Tomorrow

And so it is –
Here is where we stood.

It was funny sometimes… the way you looked and smiled at me.

When we were twenty-three, we said our “I do’s” and began to build and live life in the ways we’d always planned. We moved, we traveled, we ran the world. Me and you and our family of two. There were Tuesdays and Wednesdays and Saturdays. Oh!, That was the best day! Late nights and early rises. I accepted you as you were. You never tried to change me. On those days, I’d make lunch for two and together we’d go to the Tempest Valley to stare at the lines in the cliffs. Make up stories for how they got there.

Over sashimi crumbs you’d paint my toes in the most awkward of ways, and I read you stories about Andromeda, Euclid, Pythagoras, and Thales with all of their deity endeavors and powers. Then we’d act out a passionate scene which ultimately led to us gazing deeply into the night.

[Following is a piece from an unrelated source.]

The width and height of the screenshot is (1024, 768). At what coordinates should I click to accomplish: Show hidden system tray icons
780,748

You were my lighthouse. Firm. Sound. Calm. Even in the tumult that made up our childhood you were always so much more steady than me. How were you so always so still? I’d love to think it was me that anchored your spirit by contrast, but we both know with my chameleon-like nature, it’s ever-changing with each passing moment.

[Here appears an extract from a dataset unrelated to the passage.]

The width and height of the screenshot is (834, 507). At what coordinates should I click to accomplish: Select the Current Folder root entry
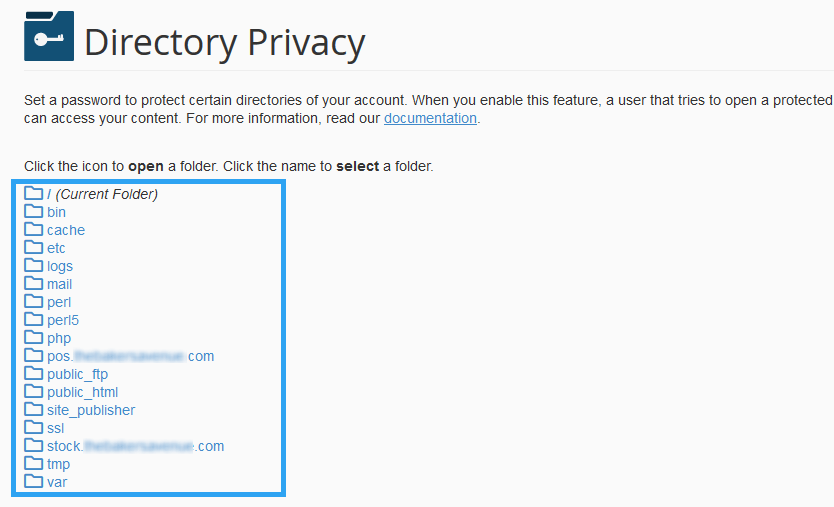click(x=102, y=194)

“There’s a time of the day, when you find just who you are. That’s the golden time of day.” Love, patience, persistence. We chose us. We chose it all.

I picked Maisy up from school today… She looked at me with her huge grey-green eyes and asked me where you were? She’s becoming aware. I suppose it’s been a few months now. Then she asked me if you were coming back? I didn’t know what to say. I didn’t know how to tell her.

I just gave her a hug, kissed her sweet face and together, we cried. Maybe, I’ll have the words tomorrow.